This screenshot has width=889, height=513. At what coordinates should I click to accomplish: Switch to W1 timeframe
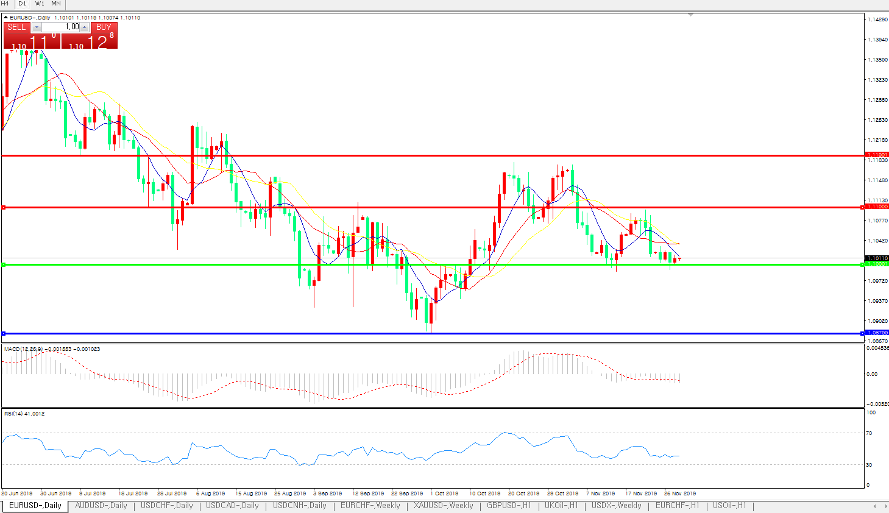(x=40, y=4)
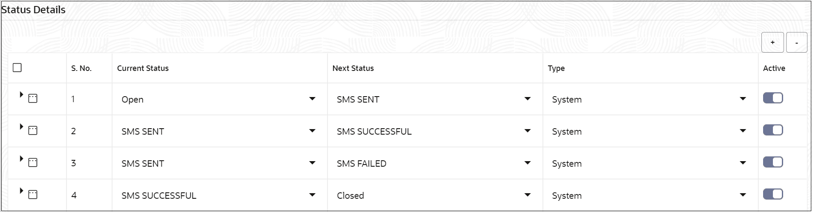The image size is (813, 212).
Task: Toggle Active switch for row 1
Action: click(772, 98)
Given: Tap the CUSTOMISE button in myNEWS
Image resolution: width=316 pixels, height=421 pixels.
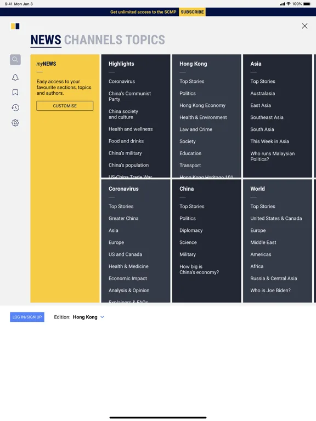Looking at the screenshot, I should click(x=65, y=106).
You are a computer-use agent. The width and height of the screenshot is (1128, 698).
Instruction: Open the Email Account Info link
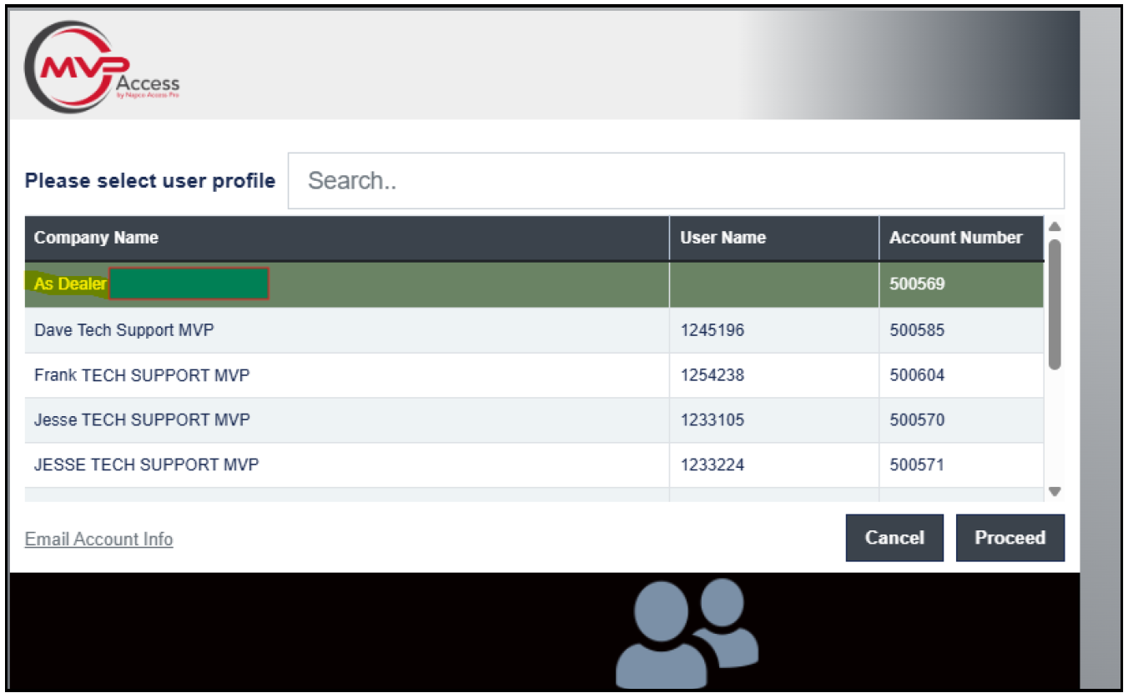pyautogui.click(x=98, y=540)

..............................

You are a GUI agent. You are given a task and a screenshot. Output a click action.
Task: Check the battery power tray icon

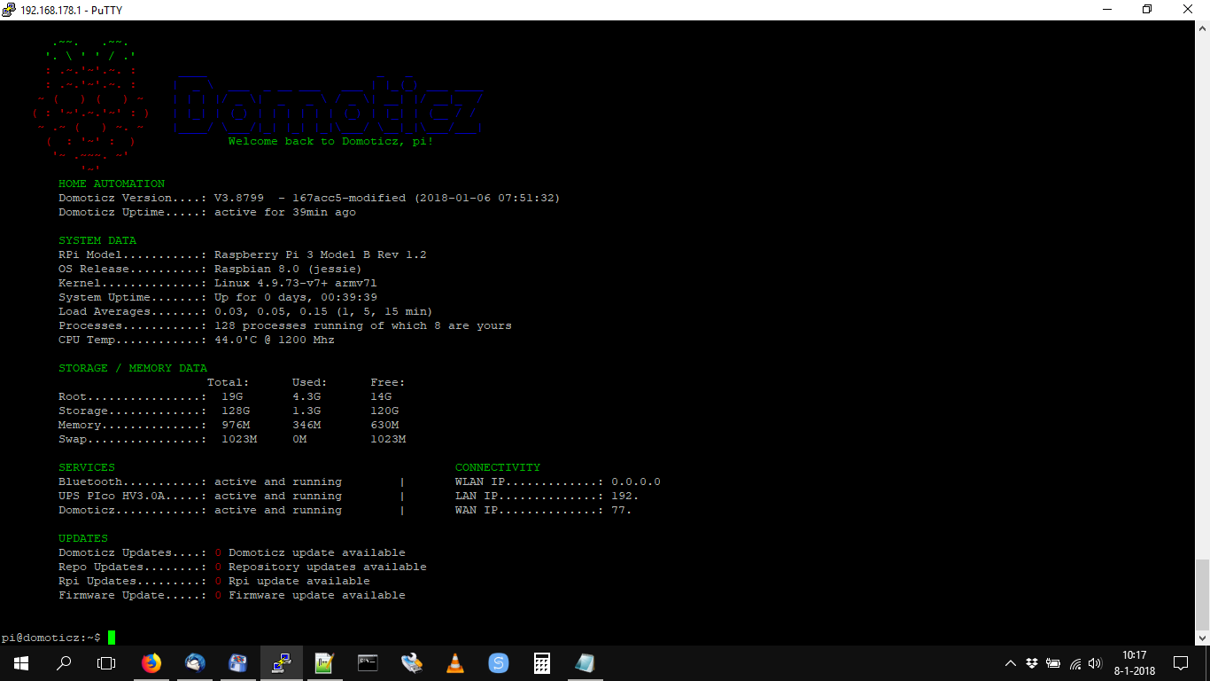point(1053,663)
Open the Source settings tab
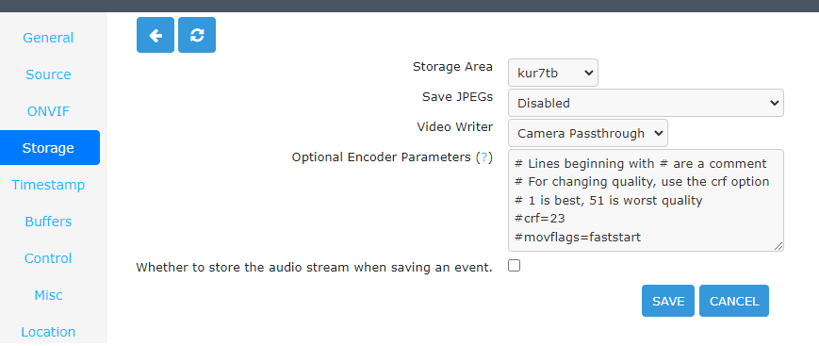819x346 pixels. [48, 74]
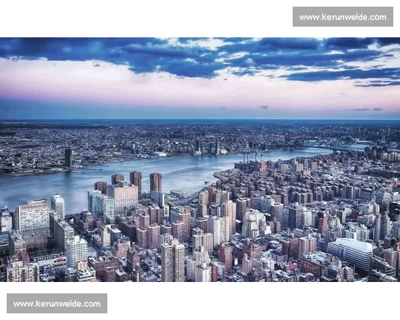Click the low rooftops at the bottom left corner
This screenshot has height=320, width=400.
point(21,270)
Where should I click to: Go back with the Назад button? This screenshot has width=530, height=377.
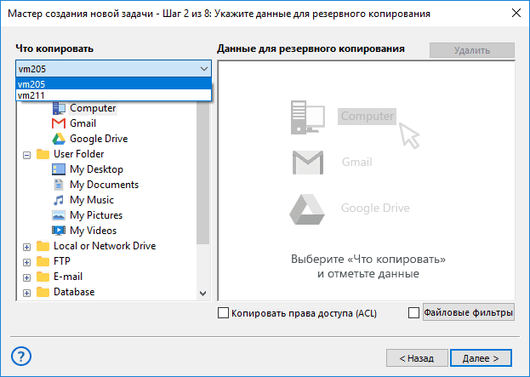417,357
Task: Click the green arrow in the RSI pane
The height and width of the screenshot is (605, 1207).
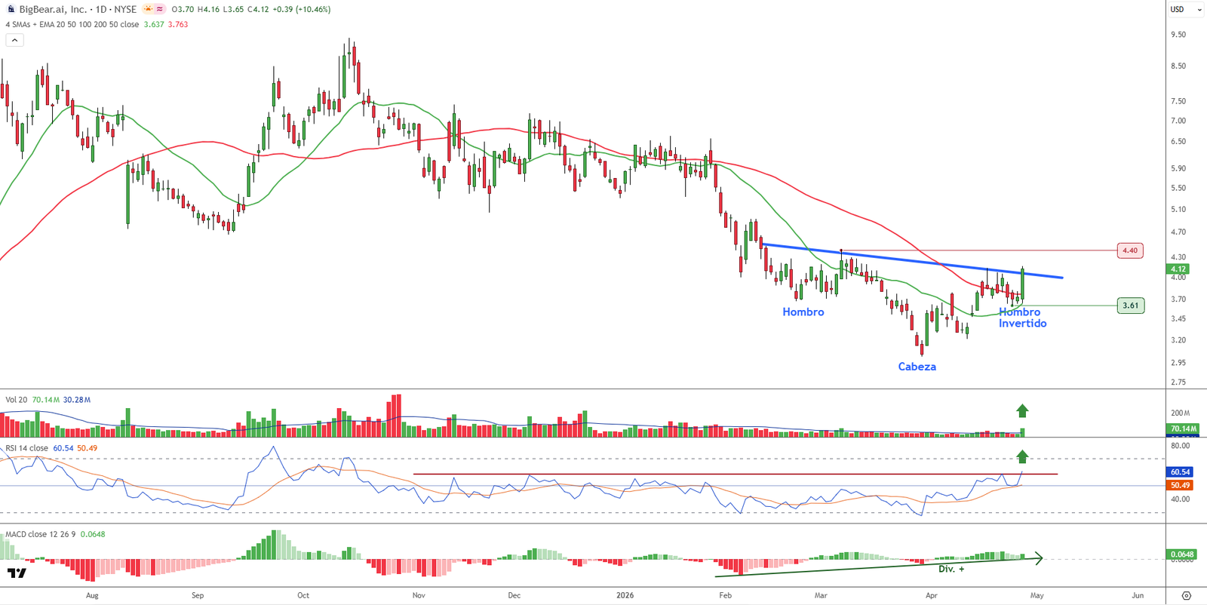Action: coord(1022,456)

..............................

Your reply should be a single number: the count of lines above that contain the word "agent".

RESPONSE. 2